Semelhante ao eletroencefalograma (EEG), primeiramente registrado em 1929, pelo psiquiatra alemão Hans Berger (1873-1941), a magnetoencefalografia (MEG) mede, de maneira não-invasiva, a propagação de um estímulo nervoso no cérebro. No entanto, os sinais magnéticos associados a essa corrente são tênues, bem menos intensos que seus equivalentes elétricos, estando na faixa de nT (10-9T) a fT (10-15T), o que corresponde a aproximadamente um bilionésimo do campo magnético da Terra, que é de 20 mT em nossa região.
Além do campo magnético terrestre, existem outras fontes de campos magnéticos provenientes de ruído urbano, denominadas de "ruídos magnéticos ambientais", que dificultam as medidas biomagnéticas. Dentre as várias fontes, as mais comuns e mais intensas são: as redes elétricas, as antenas de comunicação, e os deslocamentos de grandes massas magnéticas como carros e elevadores.
Em razão dessa série de complicadores, o surgimento da MEG só aconteceu 40 anos depois dos primeiros traçados eletroencefalográficos, ou seja, no final da década de 1960. Em um estudo pioneiro, David Cohen (3), então coordenador do Francis Bitter Magnetic Laboratory, integrado ao Massachusetts Institute of Technology (MIT), mediu a atividade magnética cerebral utilizando indutores magnéticos alojados em uma câmara magneticamente blindada.
Um ano mais tarde, James Zimmerman (4) apresentou, pela primeira vez, detectores de fluxo magnético altamente sensíveis, mediante a utilização de materiais supercondutores, conhecidos como Superconducting Quantum Interference Devices (SQUIDs), e registrou a atividade cardíaca de seres humanos. Em 1972, o próprio doutor Cohen registrou, com a tecnologia dos SQUIDs, a atividade espontânea alfa cerebral em humanos (5).
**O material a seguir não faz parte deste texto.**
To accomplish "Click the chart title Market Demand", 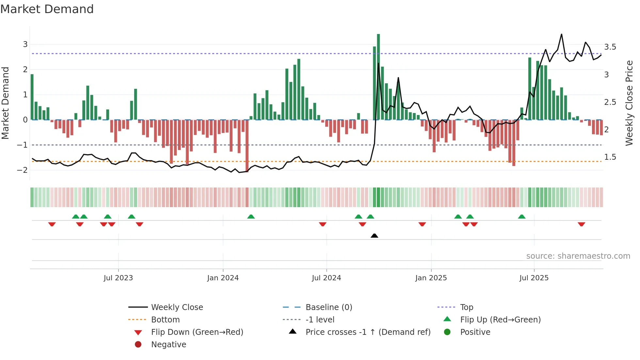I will click(x=47, y=9).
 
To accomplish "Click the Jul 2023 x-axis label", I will click(x=118, y=278).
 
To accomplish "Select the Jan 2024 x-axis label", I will click(x=223, y=278).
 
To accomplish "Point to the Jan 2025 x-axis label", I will click(x=431, y=278).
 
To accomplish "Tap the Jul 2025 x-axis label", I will click(x=534, y=278).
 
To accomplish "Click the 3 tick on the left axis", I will click(x=25, y=44).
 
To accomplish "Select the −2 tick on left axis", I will click(x=23, y=170).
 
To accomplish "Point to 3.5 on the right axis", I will click(x=610, y=47).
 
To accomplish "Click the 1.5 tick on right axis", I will click(x=610, y=157).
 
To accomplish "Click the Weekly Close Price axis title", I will click(x=629, y=103).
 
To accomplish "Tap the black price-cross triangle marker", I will click(x=375, y=236).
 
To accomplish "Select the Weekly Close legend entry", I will click(x=177, y=307).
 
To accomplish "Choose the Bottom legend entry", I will click(x=165, y=320).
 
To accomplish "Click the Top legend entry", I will click(x=467, y=307).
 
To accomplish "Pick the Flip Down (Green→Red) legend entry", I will click(x=197, y=332).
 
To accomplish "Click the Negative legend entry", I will click(x=168, y=345).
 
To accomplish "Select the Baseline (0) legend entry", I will click(x=329, y=307).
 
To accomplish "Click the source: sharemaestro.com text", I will click(x=578, y=256).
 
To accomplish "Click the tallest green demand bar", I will click(x=378, y=77).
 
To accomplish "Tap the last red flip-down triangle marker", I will click(x=581, y=224).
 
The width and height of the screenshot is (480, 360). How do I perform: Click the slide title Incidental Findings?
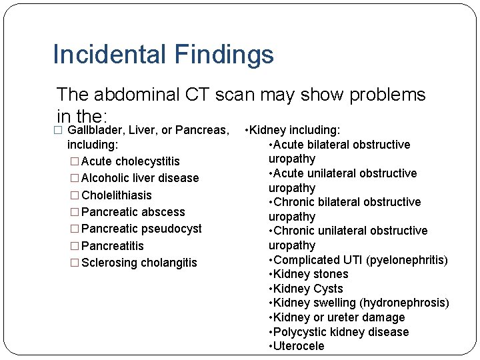163,55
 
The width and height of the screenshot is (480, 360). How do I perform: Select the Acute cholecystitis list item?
130,161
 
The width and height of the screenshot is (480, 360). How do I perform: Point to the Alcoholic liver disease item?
139,178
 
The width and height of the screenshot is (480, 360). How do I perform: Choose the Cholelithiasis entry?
116,195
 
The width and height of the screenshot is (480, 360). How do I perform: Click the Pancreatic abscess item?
133,212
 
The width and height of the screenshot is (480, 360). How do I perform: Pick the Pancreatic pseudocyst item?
141,229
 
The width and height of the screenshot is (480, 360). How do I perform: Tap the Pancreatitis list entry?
112,246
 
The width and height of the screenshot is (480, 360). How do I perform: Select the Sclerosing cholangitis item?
139,263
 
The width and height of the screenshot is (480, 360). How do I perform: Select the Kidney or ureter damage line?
336,317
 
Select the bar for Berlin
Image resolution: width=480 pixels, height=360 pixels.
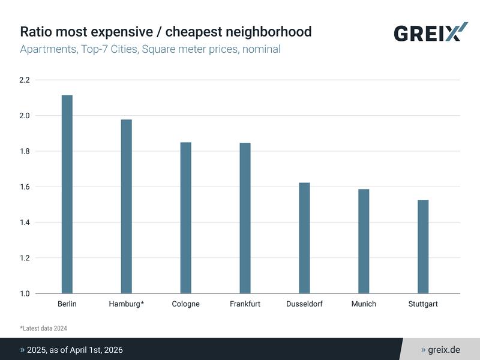tap(67, 194)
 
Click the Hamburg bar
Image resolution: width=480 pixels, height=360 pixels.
tap(127, 206)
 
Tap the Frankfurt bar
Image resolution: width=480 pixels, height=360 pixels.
tap(245, 218)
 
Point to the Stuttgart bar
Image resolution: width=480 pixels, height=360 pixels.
tap(423, 247)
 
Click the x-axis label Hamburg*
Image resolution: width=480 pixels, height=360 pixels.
tap(127, 304)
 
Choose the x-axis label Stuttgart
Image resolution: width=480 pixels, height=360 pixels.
tap(423, 304)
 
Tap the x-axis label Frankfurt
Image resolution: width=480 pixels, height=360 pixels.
tap(245, 304)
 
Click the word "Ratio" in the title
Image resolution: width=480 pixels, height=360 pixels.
tap(35, 31)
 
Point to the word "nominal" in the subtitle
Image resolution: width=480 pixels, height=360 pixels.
tap(259, 49)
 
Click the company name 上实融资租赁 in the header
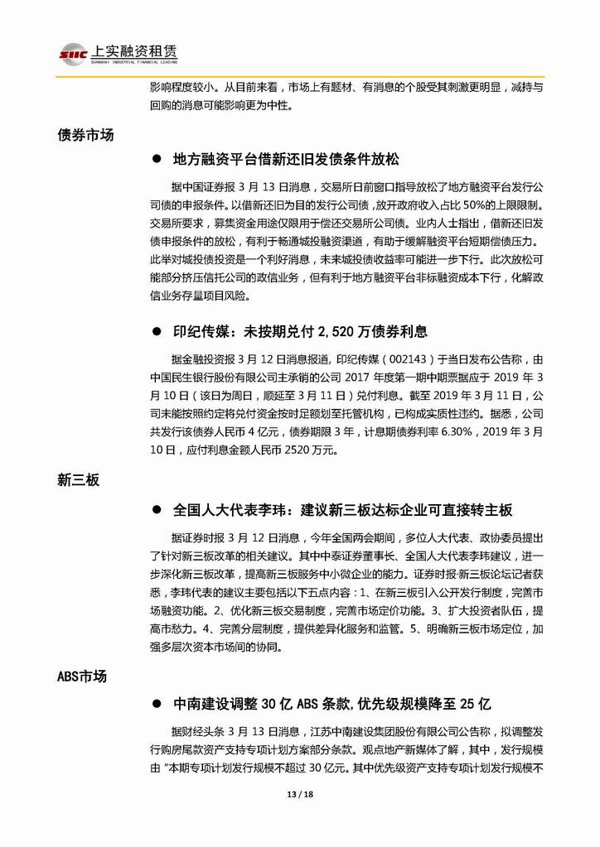pyautogui.click(x=130, y=51)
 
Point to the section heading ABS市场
pyautogui.click(x=82, y=676)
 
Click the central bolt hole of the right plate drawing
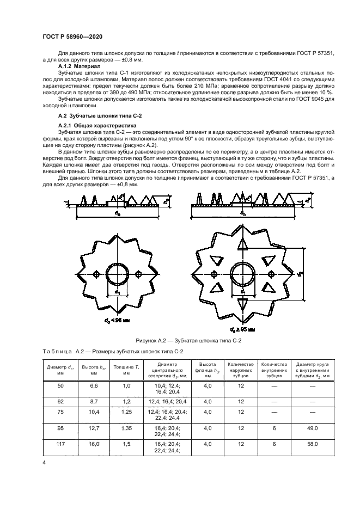pyautogui.click(x=242, y=273)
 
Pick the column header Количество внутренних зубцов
pyautogui.click(x=274, y=370)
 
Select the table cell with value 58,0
pyautogui.click(x=312, y=444)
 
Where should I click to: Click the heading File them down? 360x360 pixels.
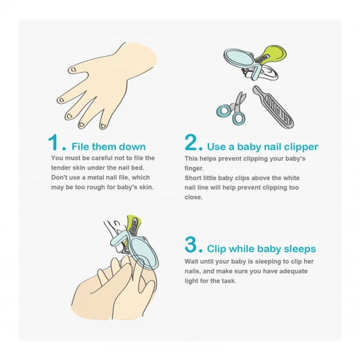[109, 147]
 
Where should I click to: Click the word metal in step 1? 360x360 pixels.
[98, 177]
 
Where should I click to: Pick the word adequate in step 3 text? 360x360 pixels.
[294, 271]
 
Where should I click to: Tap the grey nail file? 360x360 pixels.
[273, 107]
Desde então, a MEG vem sofrendo avanços constantes na detecção de sinais cerebrais, com o desenvolvimento de novas tecnologias que possibilitaram a construção de sistemas altamente eficientes. Além disso, a modelagem das fontes de corrente, com algoritmos robustos, permite à MEG aliar a alta resolução espacial da ressonância magnética à excelente resolução temporal da eletroencefalografia, inferior a 10 ms.
A utilização da MEG também passa pela necessidade clínica, em especial de pacientes que serão submetidos à intervenção cirúrgica. Nesses casos, o mapeamento pré-cirúrgico de regiões corticais eloqüentes, como áreas motoras, somato-sensoriais e de linguagem, é imperativo. É indispensável buscar manter a integridade funcional de regiões subjacentes e adjacentes àquelas que serão cirurgicamente removidas.
Além do mapeamento pré-cirúrgico, a MEG tem se destacado na investigação de processos cerebrais complexos. Como exemplo dessa aplicação, foi investigado, em um trabalho recente, o envolvimento de padrões oscilatórios cerebrais em tarefas de navegação em seres humanos assintomáticos. Para estudar esse problema, uma cidade em realidade virtual foi criada, por meio de um programa comercial, Duke Nuken 3D (3D Realms, Inc.). Usando um mouse para navegar, medimos os padrões de oscilação neuronal espontânea que estivessem relacionados à atividade cognitiva de navegação. Como conclusão, acreditamos que os ritmos do tipo teta, cuja freqüência está entre 4-7 Hz, têm um papel fundamental no ato de mover-se por entre ambientes familiares ou não (6).